**REQUIRED ACTION**
Could you give every record again, exactly as it reads?

**DATA EXTRACTS**

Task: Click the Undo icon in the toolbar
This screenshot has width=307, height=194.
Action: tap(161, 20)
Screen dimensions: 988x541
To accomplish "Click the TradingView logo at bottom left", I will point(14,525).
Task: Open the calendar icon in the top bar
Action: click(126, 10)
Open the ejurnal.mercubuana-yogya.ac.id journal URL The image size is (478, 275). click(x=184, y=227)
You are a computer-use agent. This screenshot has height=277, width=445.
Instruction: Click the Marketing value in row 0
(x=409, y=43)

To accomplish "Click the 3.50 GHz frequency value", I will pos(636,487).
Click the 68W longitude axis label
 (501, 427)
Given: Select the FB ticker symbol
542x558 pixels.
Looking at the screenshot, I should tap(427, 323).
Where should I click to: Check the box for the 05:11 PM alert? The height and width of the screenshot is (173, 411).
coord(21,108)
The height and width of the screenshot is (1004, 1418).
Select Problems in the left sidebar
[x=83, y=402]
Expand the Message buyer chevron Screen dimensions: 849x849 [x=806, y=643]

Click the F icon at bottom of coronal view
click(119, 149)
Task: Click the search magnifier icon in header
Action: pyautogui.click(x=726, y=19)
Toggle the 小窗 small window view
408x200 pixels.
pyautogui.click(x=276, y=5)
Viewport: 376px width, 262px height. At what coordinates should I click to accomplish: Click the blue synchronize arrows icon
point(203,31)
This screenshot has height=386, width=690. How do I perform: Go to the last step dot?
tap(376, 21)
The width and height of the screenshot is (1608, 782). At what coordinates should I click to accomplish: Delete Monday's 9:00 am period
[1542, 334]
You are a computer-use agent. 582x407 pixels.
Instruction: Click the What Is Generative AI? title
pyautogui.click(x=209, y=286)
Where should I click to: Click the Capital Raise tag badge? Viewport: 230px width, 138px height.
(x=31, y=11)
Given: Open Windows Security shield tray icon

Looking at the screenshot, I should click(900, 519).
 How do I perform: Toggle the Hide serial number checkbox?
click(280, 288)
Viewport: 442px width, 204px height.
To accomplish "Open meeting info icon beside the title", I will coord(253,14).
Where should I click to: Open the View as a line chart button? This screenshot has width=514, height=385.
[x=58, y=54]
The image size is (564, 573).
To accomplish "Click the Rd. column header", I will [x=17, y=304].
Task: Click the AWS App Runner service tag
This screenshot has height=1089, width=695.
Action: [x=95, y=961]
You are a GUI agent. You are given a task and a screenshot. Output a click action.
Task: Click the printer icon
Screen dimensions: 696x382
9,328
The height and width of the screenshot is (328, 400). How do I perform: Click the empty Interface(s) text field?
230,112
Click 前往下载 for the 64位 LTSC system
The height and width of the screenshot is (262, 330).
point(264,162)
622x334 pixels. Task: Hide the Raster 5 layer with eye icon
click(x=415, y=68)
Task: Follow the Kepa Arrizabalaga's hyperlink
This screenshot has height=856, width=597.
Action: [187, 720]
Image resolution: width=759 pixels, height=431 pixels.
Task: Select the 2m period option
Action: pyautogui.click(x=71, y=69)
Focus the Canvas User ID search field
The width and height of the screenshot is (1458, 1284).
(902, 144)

**COMPLETED TASK**
Task: Click the Undo icon in the toolbar
This screenshot has width=307, height=194.
Action: tap(161, 20)
Screen dimensions: 988x541
To accomplish "Click the TradingView logo at bottom left", I will point(14,525).
Task: Open the calendar icon in the top bar
Action: click(126, 10)
Open the ejurnal.mercubuana-yogya.ac.id journal URL The image size is (478, 275). click(x=184, y=227)
You are a computer-use agent. This screenshot has height=277, width=445.
Instruction: Click the Marketing value in row 0
(x=409, y=43)

To accomplish "Click the 3.50 GHz frequency value", I will pos(636,487).
Click the 68W longitude axis label
 (501, 427)
Given: Select the FB ticker symbol
542x558 pixels.
Looking at the screenshot, I should tap(427, 323).
Where should I click to: Check the box for the 05:11 PM alert? The height and width of the screenshot is (173, 411).
coord(21,108)
The height and width of the screenshot is (1004, 1418).
Select Problems in the left sidebar
[x=83, y=402]
Expand the Message buyer chevron Screen dimensions: 849x849 [x=806, y=643]

Click the F icon at bottom of coronal view
click(119, 149)
Task: Click the search magnifier icon in header
Action: pyautogui.click(x=726, y=19)
Toggle the 小窗 small window view
408x200 pixels.
pyautogui.click(x=276, y=5)
Viewport: 376px width, 262px height. At what coordinates should I click to accomplish: Click the blue synchronize arrows icon
point(203,31)
This screenshot has height=386, width=690. How do I perform: Go to the last step dot?
tap(376, 21)
The width and height of the screenshot is (1608, 782). At what coordinates should I click to accomplish: Delete Monday's 9:00 am period
[1542, 334]
You are a computer-use agent. 582x407 pixels.
Instruction: Click the What Is Generative AI? title
pyautogui.click(x=209, y=286)
Where should I click to: Click the Capital Raise tag badge? Viewport: 230px width, 138px height.
(x=31, y=11)
Given: Open Windows Security shield tray icon

Looking at the screenshot, I should click(900, 519).
 How do I perform: Toggle the Hide serial number checkbox?
click(280, 288)
Viewport: 442px width, 204px height.
To accomplish "Open meeting info icon beside the title", I will coord(253,14).
Where should I click to: Open the View as a line chart button? This screenshot has width=514, height=385.
[x=58, y=54]
The image size is (564, 573).
To accomplish "Click the Rd. column header", I will [x=17, y=304].
Task: Click the AWS App Runner service tag
This screenshot has height=1089, width=695.
Action: [x=95, y=961]
You are a GUI agent. You are given a task and a screenshot. Output a click action.
Task: Click the printer icon
Screen dimensions: 696x382
9,328
The height and width of the screenshot is (328, 400). How do I perform: Click the empty Interface(s) text field?
230,112
Click 前往下载 for the 64位 LTSC system
The height and width of the screenshot is (262, 330).
point(264,162)
622x334 pixels. Task: Hide the Raster 5 layer with eye icon
click(x=415, y=68)
Task: Follow the Kepa Arrizabalaga's hyperlink
This screenshot has height=856, width=597.
Action: [187, 720]
Image resolution: width=759 pixels, height=431 pixels.
Task: Select the 2m period option
Action: pyautogui.click(x=71, y=69)
Focus the Canvas User ID search field
The width and height of the screenshot is (1458, 1284).
(902, 144)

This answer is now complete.